Joseph Deiss en route pour l’Afghanistan
Le chef de la diplomatie suisse, Joseph Deiss, s'envole mardi pour une tournée de huit jours en Asie du Sud. Première étape: Kaboul.
Le ministre suisse des Affaires étrangères est attendu mercredi à Kaboul, capitale de l’Afghanistan. C’est là qu’il entame un périple qui doit l’emmener ensuite au Pakistan, au Bhoutan et en Inde.
La Suisse fournit une aide humanitaire et une aide au développement à chacun de ces quatre pays. Mais l’un des buts principaux de la mission du conseiller fédéral est de resserrer les liens avec la région dans son ensemble.
«L’Asie du Sud est devenue une zone politiquement très importante, précise le chef du Département fédéral des affaires étrangères (DFAE). Et nous allons essayer de développer le dialogue avec tous ces pays.»
Joseph Deiss aura des discussions au plus haut niveau avec ses partenaires. Elles porteront, notamment, sur les droits de l’homme et la lutte globale contre le terrorisme.
Première étape: Kaboul
Le premier interlocuteur du patron du DFAE sera Hamid Karzai, le chef du gouvernement intérimaire afghan.

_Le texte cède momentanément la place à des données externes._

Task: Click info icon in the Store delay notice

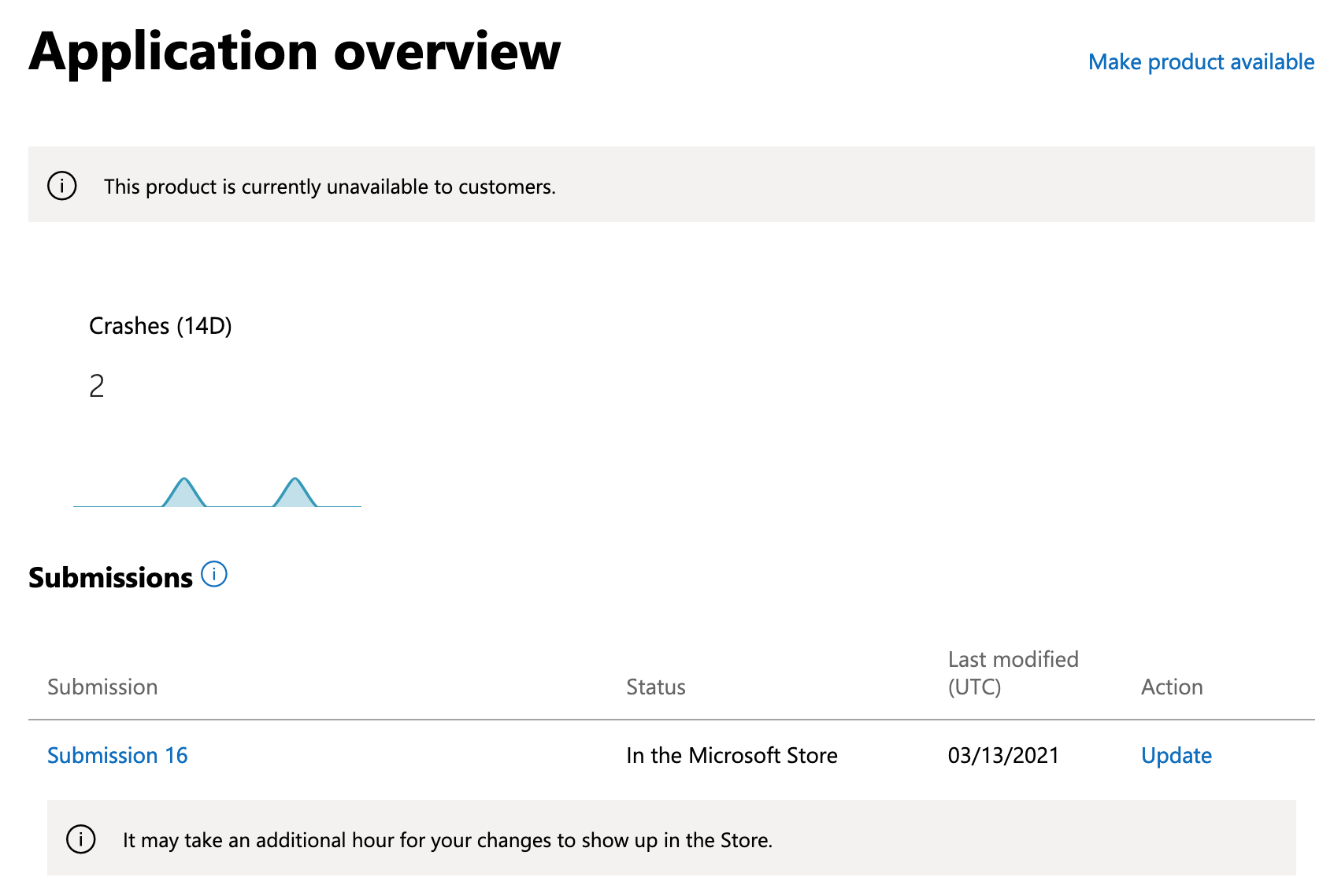Action: 81,839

Pour l’instant, en Afghanistan, la Suisse est surtout présente sur le front de l’aide humanitaire. Mais le ministre des Affaires étrangères compte profiter de sa visite à Kaboul pour aborder la délicate question de la condition de la femme afghane.
«Ce pays, explique Joseph Deiss, a besoin de projets qui aident les femmes à réintégrer la société.»
«Dans un autre domaine, poursuit le ministre, il est également important pour nous d’évoquer les problèmes que posent la production et le trafic de drogue.»
Joseph Deiss a également l’intention de parler de l’avenir politique de l’Afghanistan. L’occasion d’évaluer jusqu’à quel point le gouvernement de transition est réellement capable de contrôler l’ensemble du pays.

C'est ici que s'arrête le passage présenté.